In recent years, more than two-fifths of UP’s seats have changed hands between parties. Vote-shares tend to get translated into seats in disproportionate ways in UP. In 2009, the Congress and the BJP got 18.3 and 17.5 per cent of the vote, but ended up with 21 and 10 seats respectively.

The Samajwadi Party and Bahujan Samaj Party, both strong cadre-based organisations, together polled over 50 per cent of UP’s votes in 2009. They continue to be formidable opponents. Nor can the Congress be written off. Although it faces anti-incumbency and has lost much popular support, it maintains a strong presence in pockets.

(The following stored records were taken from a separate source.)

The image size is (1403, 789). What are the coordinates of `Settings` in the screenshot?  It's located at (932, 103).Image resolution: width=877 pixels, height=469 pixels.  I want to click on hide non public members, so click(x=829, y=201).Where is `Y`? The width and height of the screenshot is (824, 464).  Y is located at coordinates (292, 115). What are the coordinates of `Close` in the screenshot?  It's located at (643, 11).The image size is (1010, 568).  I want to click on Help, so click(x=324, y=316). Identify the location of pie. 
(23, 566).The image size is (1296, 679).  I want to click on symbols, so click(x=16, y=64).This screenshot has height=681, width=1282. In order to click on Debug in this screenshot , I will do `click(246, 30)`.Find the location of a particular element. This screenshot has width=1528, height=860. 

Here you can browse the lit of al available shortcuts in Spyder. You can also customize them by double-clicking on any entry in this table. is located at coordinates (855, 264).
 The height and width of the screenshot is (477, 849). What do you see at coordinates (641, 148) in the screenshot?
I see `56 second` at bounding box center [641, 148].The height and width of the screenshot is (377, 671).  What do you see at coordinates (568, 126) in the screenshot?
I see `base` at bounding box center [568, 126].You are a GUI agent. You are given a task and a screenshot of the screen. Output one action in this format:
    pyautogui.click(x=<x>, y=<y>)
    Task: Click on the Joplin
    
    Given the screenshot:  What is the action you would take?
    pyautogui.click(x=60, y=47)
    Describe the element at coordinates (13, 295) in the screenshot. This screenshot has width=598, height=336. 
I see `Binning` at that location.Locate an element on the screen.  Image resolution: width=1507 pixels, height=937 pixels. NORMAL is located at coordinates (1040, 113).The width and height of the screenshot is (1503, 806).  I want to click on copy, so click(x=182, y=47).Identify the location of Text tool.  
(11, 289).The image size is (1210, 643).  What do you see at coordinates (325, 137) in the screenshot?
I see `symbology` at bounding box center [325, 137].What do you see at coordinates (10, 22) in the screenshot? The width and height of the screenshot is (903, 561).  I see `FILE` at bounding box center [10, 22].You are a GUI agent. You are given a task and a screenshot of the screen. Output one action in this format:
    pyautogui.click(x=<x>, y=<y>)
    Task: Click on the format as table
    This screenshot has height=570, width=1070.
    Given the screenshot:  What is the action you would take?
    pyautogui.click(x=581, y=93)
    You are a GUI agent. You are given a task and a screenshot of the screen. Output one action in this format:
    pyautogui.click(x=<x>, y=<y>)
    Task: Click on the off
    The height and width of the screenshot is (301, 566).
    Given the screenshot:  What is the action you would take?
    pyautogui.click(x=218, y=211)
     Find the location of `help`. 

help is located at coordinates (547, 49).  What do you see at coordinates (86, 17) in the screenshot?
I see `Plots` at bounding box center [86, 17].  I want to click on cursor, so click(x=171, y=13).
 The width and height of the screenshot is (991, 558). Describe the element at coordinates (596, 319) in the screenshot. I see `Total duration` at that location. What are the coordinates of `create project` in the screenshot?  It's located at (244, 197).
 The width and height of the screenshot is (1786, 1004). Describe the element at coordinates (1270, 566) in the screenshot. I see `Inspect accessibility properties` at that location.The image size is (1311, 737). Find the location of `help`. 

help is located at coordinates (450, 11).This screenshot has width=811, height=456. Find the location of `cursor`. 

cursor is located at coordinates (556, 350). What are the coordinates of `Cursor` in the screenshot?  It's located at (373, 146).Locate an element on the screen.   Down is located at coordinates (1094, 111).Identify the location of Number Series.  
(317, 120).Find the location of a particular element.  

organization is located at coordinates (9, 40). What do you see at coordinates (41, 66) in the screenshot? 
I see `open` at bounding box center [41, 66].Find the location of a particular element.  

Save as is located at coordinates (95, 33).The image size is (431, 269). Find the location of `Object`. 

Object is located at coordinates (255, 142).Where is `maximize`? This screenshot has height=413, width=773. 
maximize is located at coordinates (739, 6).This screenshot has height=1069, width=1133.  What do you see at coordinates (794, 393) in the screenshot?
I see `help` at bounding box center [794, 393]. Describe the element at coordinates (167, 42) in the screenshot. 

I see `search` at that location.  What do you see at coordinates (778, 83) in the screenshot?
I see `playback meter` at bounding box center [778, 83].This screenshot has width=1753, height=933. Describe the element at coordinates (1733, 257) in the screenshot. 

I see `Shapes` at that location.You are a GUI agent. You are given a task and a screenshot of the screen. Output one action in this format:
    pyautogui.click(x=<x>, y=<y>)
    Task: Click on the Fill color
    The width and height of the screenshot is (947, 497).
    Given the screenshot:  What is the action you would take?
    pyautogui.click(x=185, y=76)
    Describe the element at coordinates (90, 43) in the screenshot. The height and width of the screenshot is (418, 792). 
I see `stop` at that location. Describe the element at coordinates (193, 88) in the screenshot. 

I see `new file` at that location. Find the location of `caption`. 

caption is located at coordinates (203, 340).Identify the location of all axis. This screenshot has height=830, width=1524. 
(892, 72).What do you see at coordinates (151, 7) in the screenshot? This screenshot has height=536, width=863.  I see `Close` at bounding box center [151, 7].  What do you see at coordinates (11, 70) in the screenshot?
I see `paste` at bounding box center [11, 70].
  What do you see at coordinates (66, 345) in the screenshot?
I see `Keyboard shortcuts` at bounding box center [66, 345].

Its ally Ajit Singh’s Rashtriya Lok Dal also remains a sizeable force in Western UP.

There’s simply no doubt that Modi’s stock has risen in UP, especially after the communal polarisation brought about by the Muzaffarnagar violence and a shift in the Jat vote towards the BJP. But it’s hard to say that there exists a ‘Modi wave’ in UP. In fact, the BJP-Modi campaign appears to have lost some of its momentum in the last two weeks.

Shah has embarked on a gamble in UP. Whether this will succeed or not remains unclear. What is amply clear is that the BJP will need to win at least 40-45, if not 50, seats from UP (total seats, 80), and another 25 or so from Bihar (total, 40), to approach the 200-seat mark nationally on its own — even if it performs brilliantly in its ‘home states’ (Madhya Pradesh, Gujarat, Rajasthan and Chhattisgarh) and also does reasonably well in Andhra Pradesh/Telangana and Karnataka.

In Maharashtra, another key state, the BJP could have done better on its own, but it has sealed an alliance with the Shiv Sena, which faces a serious challenge from the stronger, more combative Raj Thackeray-led Maharashtra Navnirman Sena, which will limit its likely gains. This will further increase the BJP’s dependence on UP. And a gamble in UP has its own uncertainties.

The recent entry into the BJP of defectors and small parties or hitherto unattached individuals – Gen V K Singh, Jagdambika Pal, D Purandeshwari, and more significantly, the (Kurmi-based) Apna Dal in UP and Ram Vilas Paswan’s Lok Janshakti Party in Bihar – seems a big gain. The BJP is acting like a small magnet for these diverse groupings. But this will probably extract a price too.

That price is growing internal dissidence and sabotage. There are signs of this happening not just in UP, but in numerous constituencies in Madhya Pradesh, Maharashtra, Bihar, and elsewhere too. How the gains balance the losses still remains unclear.